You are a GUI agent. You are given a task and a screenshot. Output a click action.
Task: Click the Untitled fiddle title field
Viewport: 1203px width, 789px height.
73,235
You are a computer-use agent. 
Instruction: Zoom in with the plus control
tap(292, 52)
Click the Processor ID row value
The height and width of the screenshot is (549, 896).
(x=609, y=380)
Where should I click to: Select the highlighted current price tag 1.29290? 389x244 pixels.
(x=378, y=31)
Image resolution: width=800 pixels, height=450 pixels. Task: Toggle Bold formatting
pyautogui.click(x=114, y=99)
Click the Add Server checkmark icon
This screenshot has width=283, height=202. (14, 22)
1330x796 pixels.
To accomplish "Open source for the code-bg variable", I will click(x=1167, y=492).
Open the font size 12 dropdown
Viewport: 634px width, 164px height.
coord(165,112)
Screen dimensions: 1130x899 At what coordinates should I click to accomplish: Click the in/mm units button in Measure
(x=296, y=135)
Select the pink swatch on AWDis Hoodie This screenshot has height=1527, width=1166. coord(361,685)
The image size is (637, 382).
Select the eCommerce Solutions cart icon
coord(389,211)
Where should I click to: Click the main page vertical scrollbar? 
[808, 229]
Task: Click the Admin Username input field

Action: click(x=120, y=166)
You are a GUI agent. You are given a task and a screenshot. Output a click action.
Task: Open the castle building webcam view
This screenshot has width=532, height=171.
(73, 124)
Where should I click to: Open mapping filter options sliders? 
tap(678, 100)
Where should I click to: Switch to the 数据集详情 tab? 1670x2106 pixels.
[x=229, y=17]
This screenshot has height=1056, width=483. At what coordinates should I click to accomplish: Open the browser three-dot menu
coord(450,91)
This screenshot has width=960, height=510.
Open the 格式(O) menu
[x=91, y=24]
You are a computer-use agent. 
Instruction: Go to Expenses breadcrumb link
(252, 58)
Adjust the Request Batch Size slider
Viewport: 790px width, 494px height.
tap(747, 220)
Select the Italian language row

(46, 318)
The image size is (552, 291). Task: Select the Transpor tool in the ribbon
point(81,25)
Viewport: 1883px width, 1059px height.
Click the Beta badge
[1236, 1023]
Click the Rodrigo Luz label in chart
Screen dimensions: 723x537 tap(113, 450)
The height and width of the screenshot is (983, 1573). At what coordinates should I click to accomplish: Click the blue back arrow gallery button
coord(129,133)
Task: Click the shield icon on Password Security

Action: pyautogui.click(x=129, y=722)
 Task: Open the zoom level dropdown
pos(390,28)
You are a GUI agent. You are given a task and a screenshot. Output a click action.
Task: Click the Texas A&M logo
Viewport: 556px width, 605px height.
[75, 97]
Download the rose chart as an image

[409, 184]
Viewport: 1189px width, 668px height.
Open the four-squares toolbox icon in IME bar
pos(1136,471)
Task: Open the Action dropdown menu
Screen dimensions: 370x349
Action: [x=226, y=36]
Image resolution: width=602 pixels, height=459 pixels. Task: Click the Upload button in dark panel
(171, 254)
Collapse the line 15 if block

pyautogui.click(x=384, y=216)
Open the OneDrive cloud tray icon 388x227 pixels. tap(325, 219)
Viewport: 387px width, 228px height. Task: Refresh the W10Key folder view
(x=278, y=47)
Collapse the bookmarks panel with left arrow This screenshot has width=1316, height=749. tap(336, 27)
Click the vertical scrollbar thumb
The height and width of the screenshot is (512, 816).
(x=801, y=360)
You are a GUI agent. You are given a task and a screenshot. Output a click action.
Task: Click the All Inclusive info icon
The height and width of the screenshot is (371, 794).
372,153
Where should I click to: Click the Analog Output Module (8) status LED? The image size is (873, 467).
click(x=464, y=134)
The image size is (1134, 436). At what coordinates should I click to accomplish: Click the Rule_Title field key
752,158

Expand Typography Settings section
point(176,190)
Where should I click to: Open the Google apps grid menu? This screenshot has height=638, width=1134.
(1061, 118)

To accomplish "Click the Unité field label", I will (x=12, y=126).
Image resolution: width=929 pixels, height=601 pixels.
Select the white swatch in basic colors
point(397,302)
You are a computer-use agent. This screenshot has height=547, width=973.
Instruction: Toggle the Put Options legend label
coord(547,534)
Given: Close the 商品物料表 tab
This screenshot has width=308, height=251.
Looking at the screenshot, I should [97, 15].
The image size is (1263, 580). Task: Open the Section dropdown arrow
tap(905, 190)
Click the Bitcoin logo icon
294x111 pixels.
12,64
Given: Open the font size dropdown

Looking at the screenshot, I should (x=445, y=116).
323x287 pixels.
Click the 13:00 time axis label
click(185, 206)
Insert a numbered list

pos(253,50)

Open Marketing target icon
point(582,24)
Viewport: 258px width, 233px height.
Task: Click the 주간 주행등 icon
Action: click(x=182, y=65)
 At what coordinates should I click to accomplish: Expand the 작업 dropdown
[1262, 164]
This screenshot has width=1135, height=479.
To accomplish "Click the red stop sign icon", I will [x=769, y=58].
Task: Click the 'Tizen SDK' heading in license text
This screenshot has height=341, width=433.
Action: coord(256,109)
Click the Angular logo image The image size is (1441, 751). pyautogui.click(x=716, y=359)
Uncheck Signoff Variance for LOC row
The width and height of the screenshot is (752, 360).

+-------+

WORK TO COMPLETE - List every line of the entries above that contains the word "panel", treating uppercase and lowercase as different.

EXERCISE SOLUTION -
Image resolution: width=602 pixels, height=459 pixels. Task: Click the Upload button in dark panel
Collapse the bookmarks panel with left arrow This screenshot has width=1316, height=749. tap(336, 27)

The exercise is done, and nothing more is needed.